- Tasks for this exercise -
**1.** In the article about Burst's dispute with Microsoft, what did Microsoft agree to pay to license Burst's patents?
**2.** From the article about Burst's dispute with Microsoft, copy the passage starting at "Pipe Dreams" and ending at "a new paradigm.".
**3.** Write what comes next in the article about Burst's dispute with Microsoft, picking up after its final sentence.

— start Text shown —

Then, Lang claims, it hijacked Burst's technology.

"All of the new and distinguishing features that define Corona are Burst technology," Lang alleges from his company's small but tidy downtown Santa Rosa office. Here, he and Burst's two remaining employees have waited as their lawsuit charging Microsoft with antitrust violations, breach of contract, restraint of trade and patent infringement grinds through federal court. Like the moray eel, the natural enemy of the octopus, Burst took a bite and refused to let go. Last week, its tenacity paid off.

Faced with a pretrial hearing to determine whether it had purposely destroyed e-mails relating to not only the Burst case, but to litigations stretching back to 1994, Microsoft agreed on Thursday, March 10, to license Burst's patents for a one-time fee of $60 million.

For Lang, 51, a compact, wiry man with streaks of white in his close-cropped dark hair and the focused intensity of a Formula One driver, it's been one heck of a ride. Since 1987, he's been perfecting and patenting his own distinct streaming-media system--even way back then, he was calling it a "new paradigm"--and now his company's hard work is about to pay off. The exact details of the settlement remain to be worked out, but Lang can't help but feel vindicated.

"The reality is, it's just a rounding error to them," he says. "We're like a plumber that comes to your house to fix your pipes. All we want is to get paid."

Pipe Dreams

When used in a technical or scientific setting, the word "paradigm" refers to the accepted theoretical framework of a given process. For example, back in the 1970s, almost all telephones plugged into the wall. With the advent of cell phones came a new paradigm.

— end Text shown —
— start Material provided —

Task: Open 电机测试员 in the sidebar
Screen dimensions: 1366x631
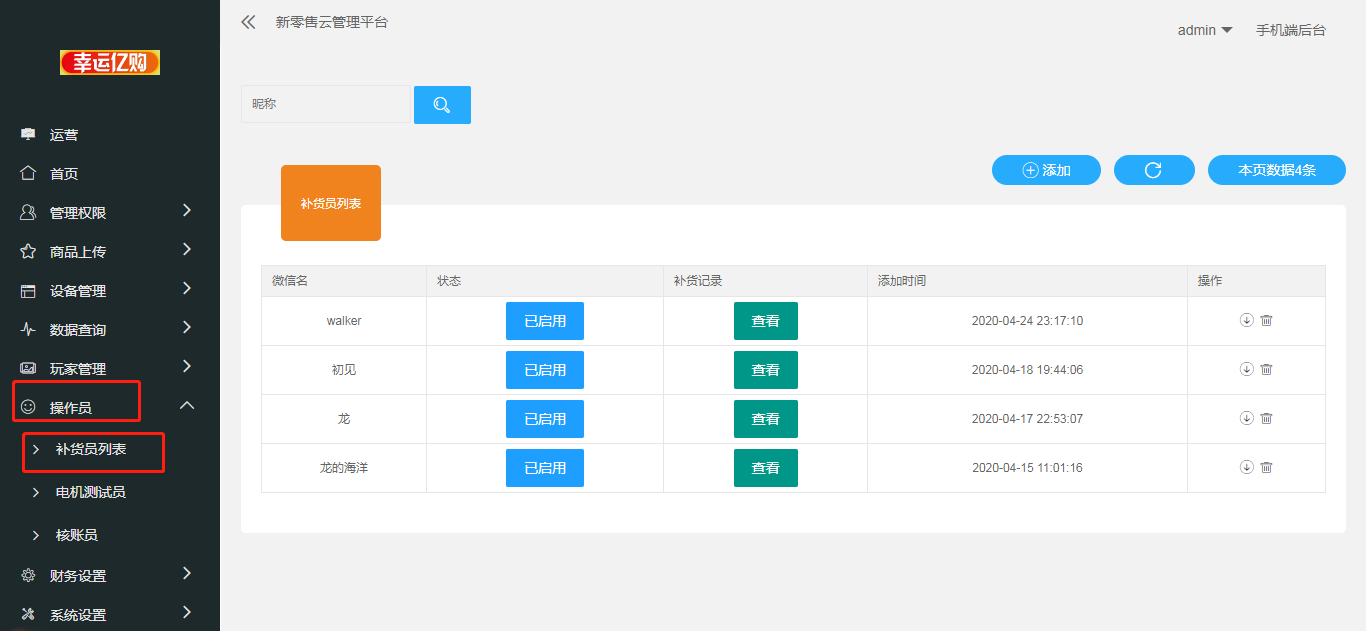Action: coord(90,492)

— end Material provided —

- Answers for the tasks -
**1.** A one-time fee of $60 million.

**2.**
Pipe Dreams

When used in a technical or scientific setting, the word "paradigm" refers to the accepted theoretical framework of a given process. For example, back in the 1970s, almost all telephones plugged into the wall. With the advent of cell phones came a new paradigm.

**3.**
To understand what Richard Lang means when he talks about a new paradigm in digital audio and video delivery, plumbing provides as apt an analogy as any. It's common nowadays to refer to one's connection to the Internet as a "pipe." Data flows like water from Internet providers to clients through this pipe. The bigger the opening in the pipe, the more data can move through it.

But back in the 1980s, when Lang first conceived of his new paradigm, the Internet as it is known today was still mostly a pipe dream. Lang worked in the world of videotape, where he co-patented the first dual-deck video cassette player in 1983. Four years later, he met Lisa Walters, his future wife, and they went into the video production and distribution business. They originally planned to set up kiosks to sell children's and documentary videos in bookstores across the country, but quickly ran into a problem: no one was very interested in providing precious floor space to hawk somebody else's product.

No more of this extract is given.